◆ Problem set:
**A.** According to the bulletin, why are the NLRB rulings issued from January 9, 2012 through August 5, 2013 likely invalid? Answer in one to three sentences.
**B.** Reproduce the bulletin's text starting at "Between 2012 and" and ending at "have in common?", substituting "online platforms" for "social media".

◆ Passage:
[Start]

Client Bulletin: Hundreds of Employment and Labor Rulings May be Invalid Following Supreme Court Decision

By Wendy Fischman, Partner

Between 2012 and 2013, the National Labor Relations Board (NLRB) made a series of highly controversial rulings that affect every workplace.  The NLRB restricted an employer’s ability to limit its employees’ activity in social media, even when employees openly disparage the employer.  It also prohibited employers from directing employees to keep workplace investigations confidential, except in limited circumstances.  These are only two examples of NLRB rulings that had a widespread impact on the employment relationship.  Many of these rulings affect your workplace, even if you do not have a unionized workforce.

What do these rulings, and hundreds more, have in common? 

They may all be invalid.  Last week, the United States Supreme Court held that President Obama violated the Constitution by appointing three members of the NLRB in January 2012, during a three-day Senate recess.  Noel Canning v. NLRB, No. 12-1281, slip op. (U.S. June 26, 2014).  Although presidents are permitted to make appointments without Senate confirmation while the Senate is in recess, the Court deemed this recess to be too short to warrant presidential appointment without Senate confirmation.

Without these “recess appointees,” the NLRB only had two validly appointed members between January 2012 and August 2013.  But, according to a 2010 Supreme Court case, New Process Steel, the NLRB may not act without a quorum of at least three properly appointed members.  As a result, all of the Board’s rulings from January 9, 2012 through August 5, 2013 are likely invalid.

What does this mean?  

The practical impact of the Court’s ruling is unclear.  For the moment, these decisions are all invalid.  But, the NLRB could invite the parties whose decisions were tainted by the recess appointments to file motions for reconsideration, in which case the current Board, which contains a majority of President Obama’s (validly confirmed) appointees, could rubber stamp the challenged rulings.

Another open question is the impact of NLRB rulings issued after August 2013 (once the Senate had properly confirmed all sitting members), where decisions rely on precedent established by the tainted Board.  Potentially, these decisions could also be challenged.  Alternatively, conforming decisions by a properly constituted Board may be understood to “remove the taint” of earlier decisions made by the improperly constituted Board.

The Board is working quickly to react to the Supreme Court’s decision in Noel Canning.  Immediately after the Court announced its decision, NLRB Chairman Mark Gaston Pearce issued a statement on the NLRB’s website stating that the Board is “analyzing the impact that the Court’s decision has on Board cases in which the January 2012 recess appointees participated. . . .  The Agency is committed to resolving any cases affected by today’s decision as expeditiously as possible.” (NLRB Website, available at http://www.nlrb.gov/news-outreach/news-story/statement-nlrb-chairman-mark-gaston-pearce-supreme-courts-noel-canning.)

How do these decisions affect your workplace?

[End]

◆ Material provided:
[Start]

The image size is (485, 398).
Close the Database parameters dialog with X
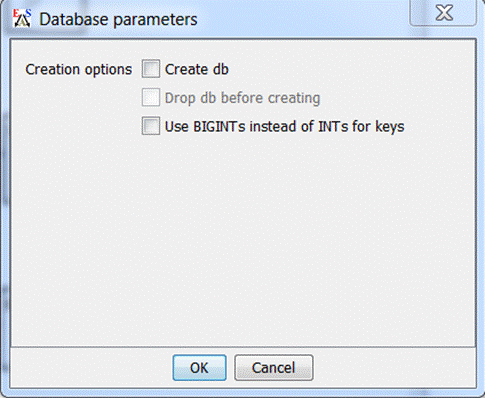pyautogui.click(x=443, y=13)
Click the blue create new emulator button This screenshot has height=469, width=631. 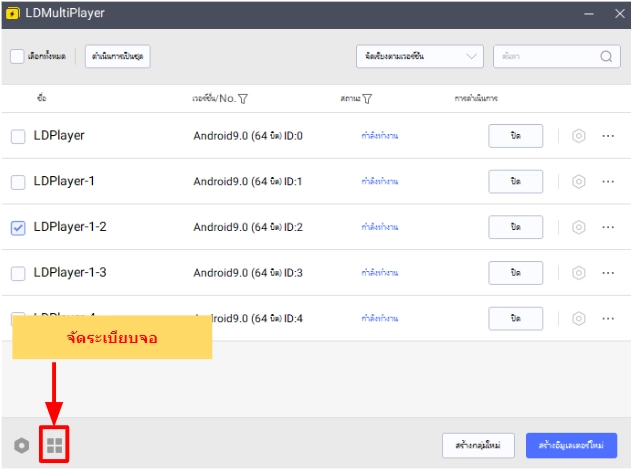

[End]

◆ Responses for each task:
**A.** In Noel Canning, the Supreme Court held that the January 2012 appointments of three NLRB members during a three-day Senate recess violated the Constitution, because that recess was too short to allow appointment without Senate confirmation. This left the Board with only two validly appointed members between January 2012 and August 2013. Under New Process Steel, the NLRB may not act without a quorum of at least three properly appointed members, so its rulings from that period are likely invalid.

**B.**
Between 2012 and 2013, the National Labor Relations Board (NLRB) made a series of highly controversial rulings that affect every workplace.  The NLRB restricted an employer’s ability to limit its employees’ activity in online platforms, even when employees openly disparage the employer.  It also prohibited employers from directing employees to keep workplace investigations confidential, except in limited circumstances.  These are only two examples of NLRB rulings that had a widespread impact on the employment relationship.  Many of these rulings affect your workplace, even if you do not have a unionized workforce.

What do these rulings, and hundreds more, have in common?